De esta manera, se declara probado, de conformidad entre la acusación que ejercía la Fiscalía y el inculpado, identificado como Antonio G.D., vecino de Utrera y de 67 años de edad, que el Centro Nacional para Menores Desaparecidos y Explotados de Estados Unidos emitió informes puestos a disposición de las fuerzas del orden de España, en los que "se ponía de manifiesto que la compañía Google denunciaba que un usuario había distribuido archivos de contenido pornográfico infantil a través de su perfil de Google.
Registro domiciliario
Después de ponerse en marcha las pertinentes diligencias de investigación practicadas a instancia del Grupo de Delitos Tecnológicos de la Brigada de Policía Judicial de la Jefatura Superior de Policía de Sevilla, resultó que la dirección vinculada la IP reseñada se correspondía con el domicilio ubicado en Utrera, morada del acusado Antonio G.D. y titular de la línea de teléfono reseñada.

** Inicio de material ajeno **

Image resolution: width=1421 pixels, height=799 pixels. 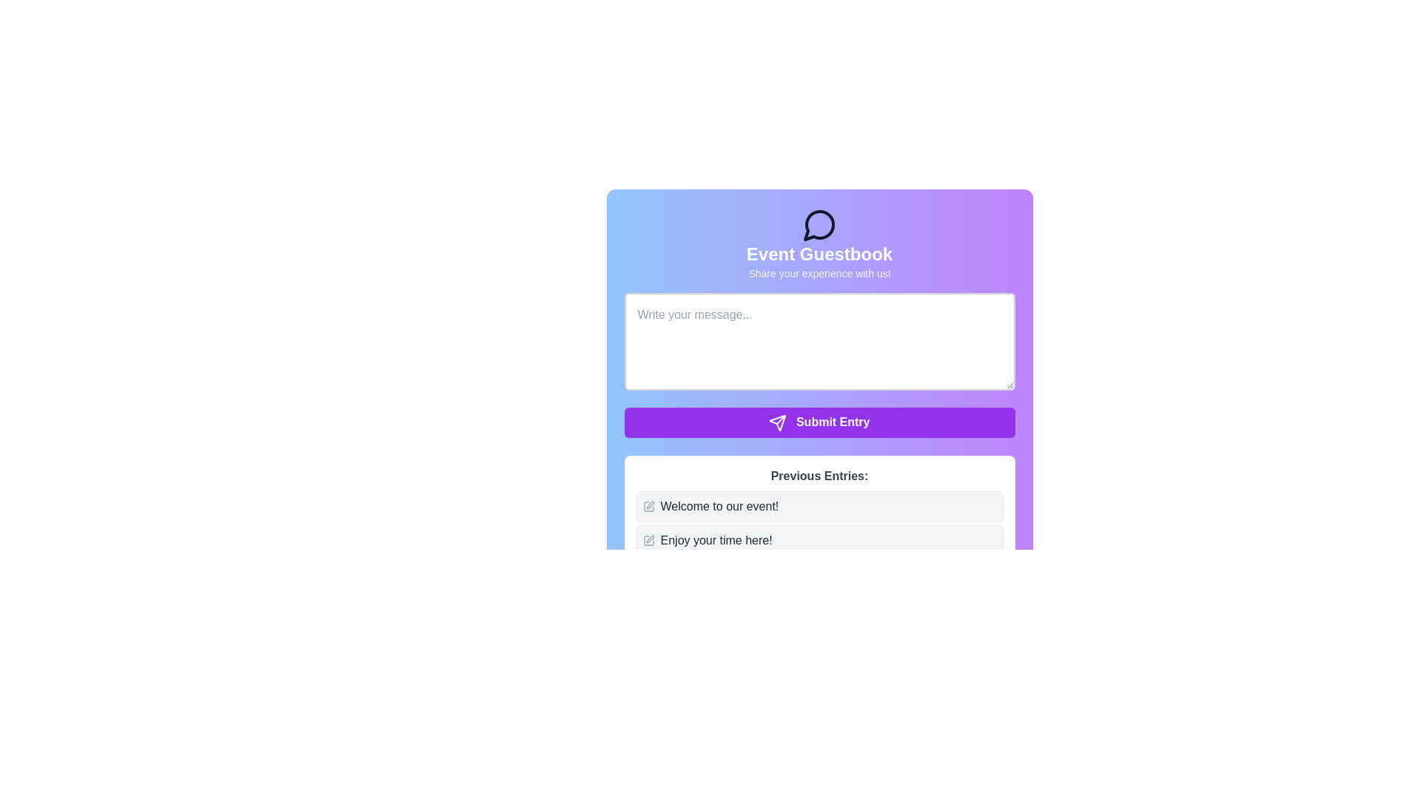 I want to click on the 'Submit Entry' button with a purple background and white bold text, so click(x=819, y=423).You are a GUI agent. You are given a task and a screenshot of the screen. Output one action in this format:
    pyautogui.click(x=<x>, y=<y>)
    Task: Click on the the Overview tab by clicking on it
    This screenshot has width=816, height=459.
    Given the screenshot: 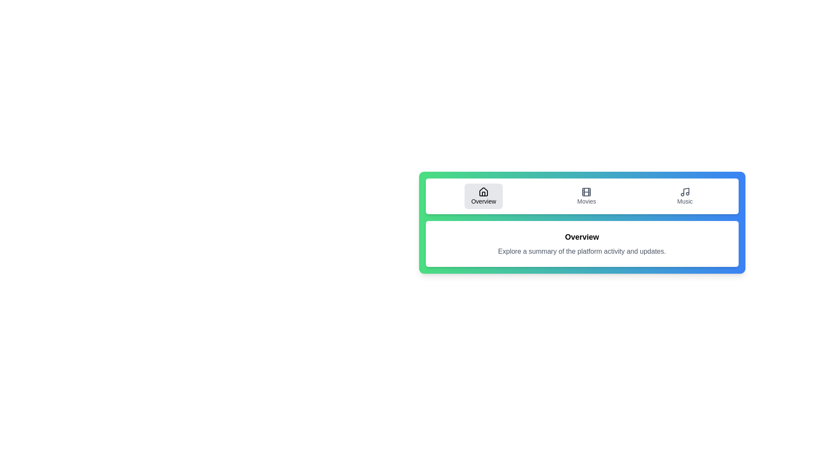 What is the action you would take?
    pyautogui.click(x=484, y=196)
    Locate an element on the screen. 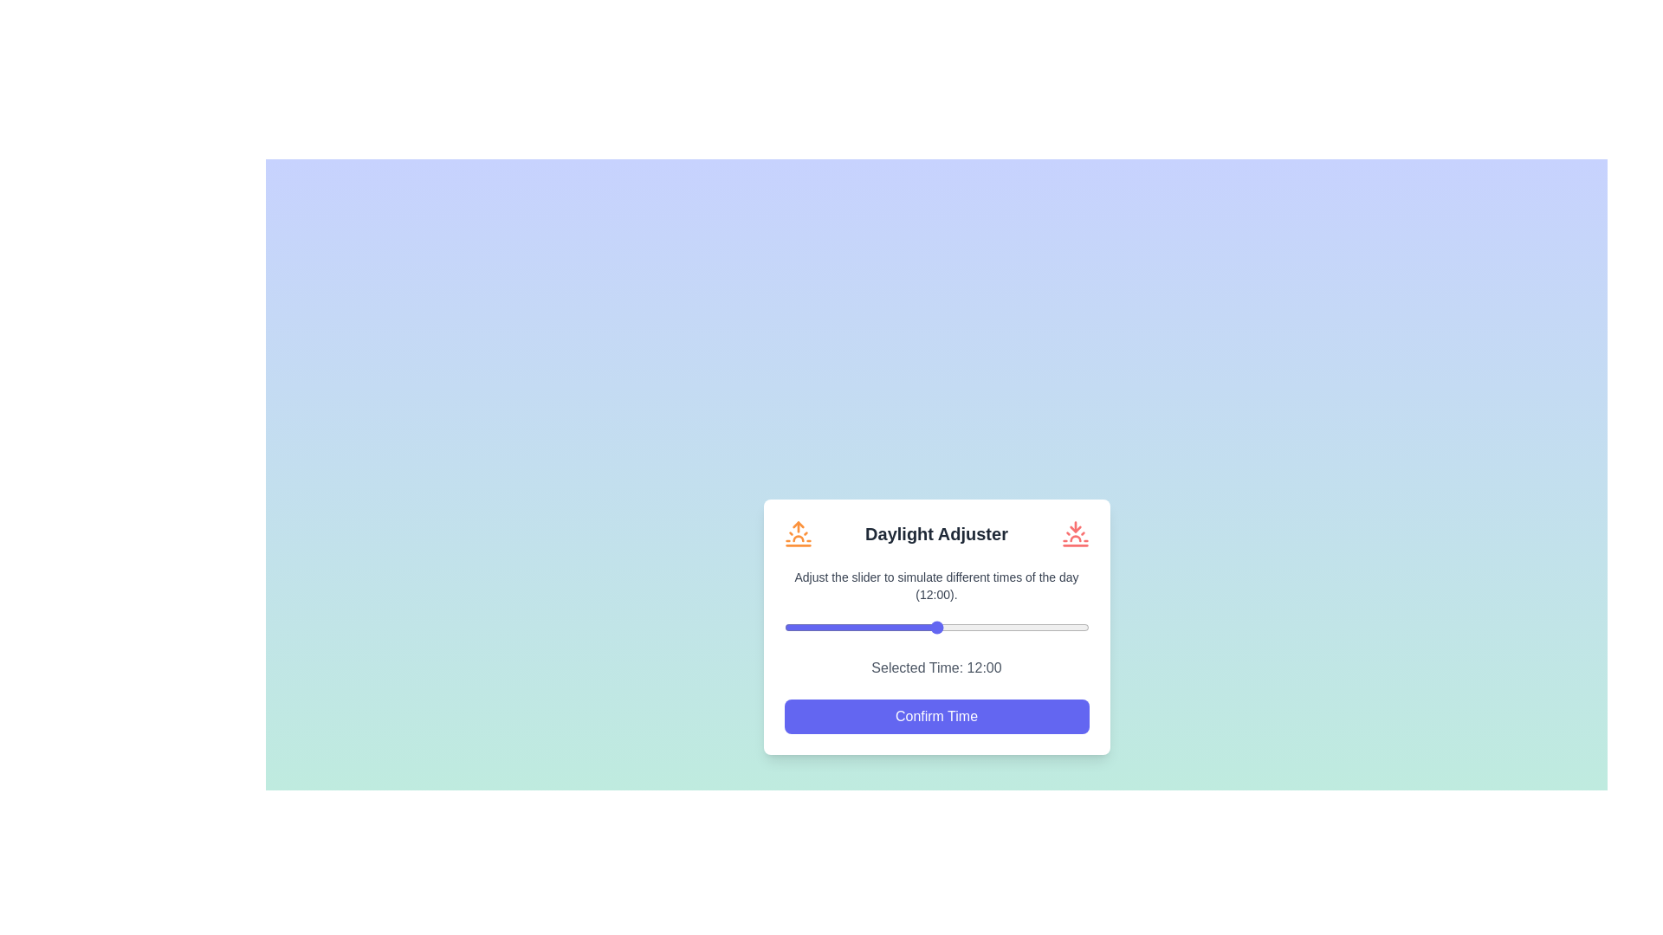 The image size is (1663, 935). the slider to set the time to 17 is located at coordinates (1000, 627). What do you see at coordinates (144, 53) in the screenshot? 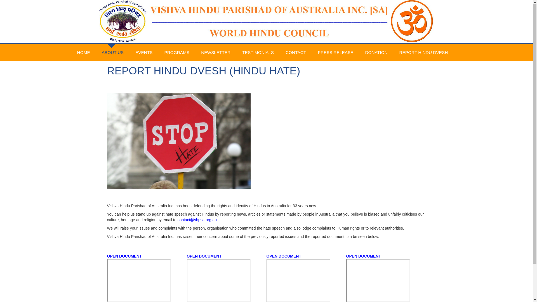
I see `'EVENTS'` at bounding box center [144, 53].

Es por ello que el Juzgado de Instrucción número diez de Sevilla autorizó la entrada y registro en el domicilio del encausado, incautándose para su análisis un disco duro y un teléfono móvil marca Samsung Galaxy J7. Fue entonces cuando se localizaron un total de 159 archivos entre los cuales figuraban varios en formato vídeo en los que menores de edad inferior a 16 años, incluso bebés, participaban en conductas sexuales explícitas, entre sí o con menores de edad que alcanzaban la penetración de órganos genitales masculinos por vía vaginal y bucal y que habían sido compartidos por el encausado con otros usuarios".
Finalmente, hay que añadir que estudiado el caso, y de conformidad entre la Fiscalía y el acusado, el tribunal impone al mismo un año y medio de cárcel por un delito de pornografía infantil, así como a tres años de inhabilitación especial para cualquier profesión, oficio o actividades.